Als protektive „personale“ Faktoren stellte Frau Dr. Nicolai Problemlösefähigkeiten, Selbstwirksamkeitsüberzeugungen, realitätsnahe und positive Selbstkonzepte, Fähigkeiten der Selbstregulation, die Motivation zur Bewältigung und die Fähigkeit, sich Hilfe zu suchen sowie eine optimistische Lebenseinstellung heraus.

Anschließend referierte sie die 7 Faktoren der Resilienz:

  1. Akzeptanz
  2. Optimismus
  3. Aktive Lösungsorientierung
  4. Überzeugung der Selbstwirksamkeit
  5. Günstiger Attributionsstil
  6. Netzwerkorientierung
  7. Zukunftsorientierung

Neben der Fragestellung, was nun unter dem Gesagten das Besondere für die Praxis ausmachen würde, wurden für die Zuhörerschaft, unter denen sich auch viele Erzieherinnen aus Kindertageseinrichtungen befanden, die Grundbausteine für Resilienzförderung von Kindern referiert. Als Folge davon stellte Frau Dr. Nicolai Ansatzpunkte für Resilienzförderung auf der individuellen und der Beziehungsebene dar. Ferner stellte sie Präventionsmaßnahmen bei hoch belasteten Familien vor und beendete das Kapitel mit der Darstellung systemischer Methoden in Sozialer Arbeit und Therapie, die der Resilienzstärkung dienen.

In einem weiteren Abschnitt betrachtete die Referentin dann die Selbstfürsorge der Profis und stellte Risikofaktoren bei Helferinnen und Helfern dar.
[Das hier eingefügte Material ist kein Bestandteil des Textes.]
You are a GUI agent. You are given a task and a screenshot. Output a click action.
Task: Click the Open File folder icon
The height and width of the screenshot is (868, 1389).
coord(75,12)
Über Burn – out – Prophylaxe gab sie weitere Anregungen zur Resilienz – Förderung der Profis und beendete ihren Vortrag mit den weiterführenden Literaturhinweisen.
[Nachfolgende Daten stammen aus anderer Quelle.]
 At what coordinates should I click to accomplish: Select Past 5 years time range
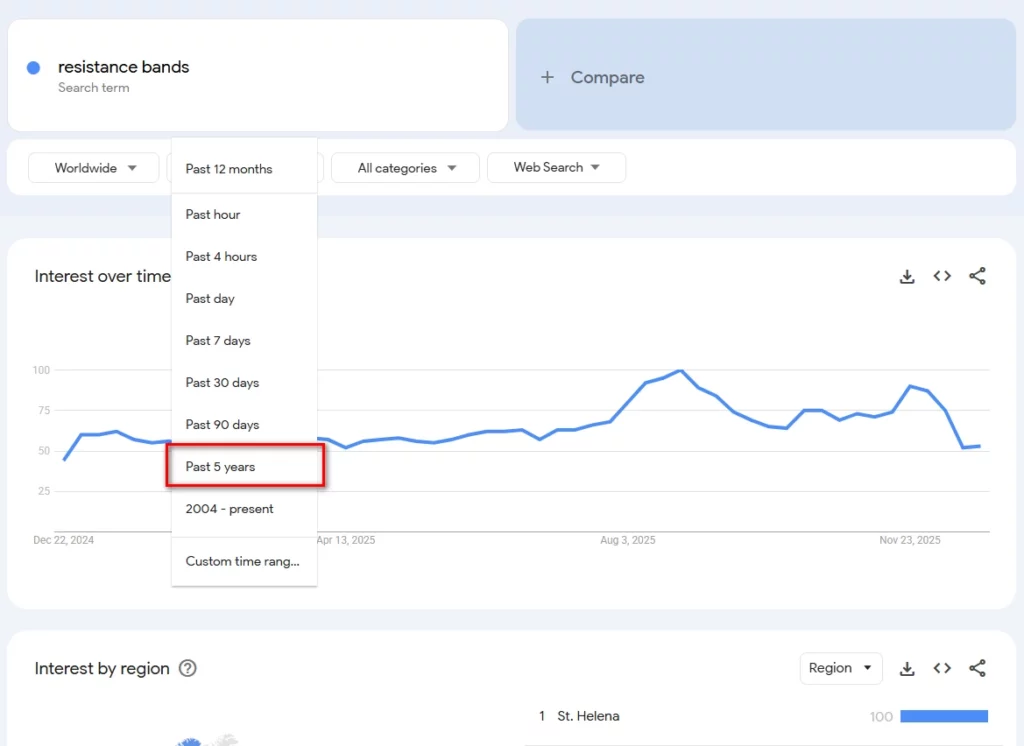[220, 466]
Die Zuhörerschaft dankte Frau Prof. Dr. Nicolai mit lang anhaltendem Applaus. Besonders ihr lebhafter und gut verständlicher Vortragsstil mit weitgehendem Verzicht auf Anglizismen oder der Verwendung von Verständnis hemmenden Fremdwörtern fand allgemein Zustimmung. In der anschließenden Diskussion wurden Verständnisfragen geklärt und Anteil genommen am weiteren Verlauf der von Frau Dr. Nicolai skizzierten Fallsituationen.

Nach einer Pause stellte Anke Lingnau – Carduck, eine der drei in Potsdam neu gewählten Sprecherinnen der Fachgruppe Systemische Kinder- und Jugendhilfe, die gegenwärtigen Aufgaben der Fachgruppe innerhalb der DGSF dar. Claudia Lintner berichtete dann dem Auditorium über die Arbeitsgruppen, die sich nach der ersten Veranstaltung im Januar 2009 gebildet haben und die sich noch immer in Essen und Dortmund sowie Schwerte regelmäßig treffen und „vernetzen“. Und zum Schluss boten Birgit Averbeck und Enno Hermans für die Interessierten Einstiegsmöglichkeiten in die bereits laufenden Vernetzungsgruppen.

Der Abend, der um 18:00 Uhr begann, endete gegen 20:45 Uhr und viele der zum Teil von weit her  Angereisten ließen den Besuch der Veranstaltung am Büchertisch oder in der Restauration der „Rohrmeisterei“ bei Gesprächen mit anderen Gleichgesinnten ausklingen.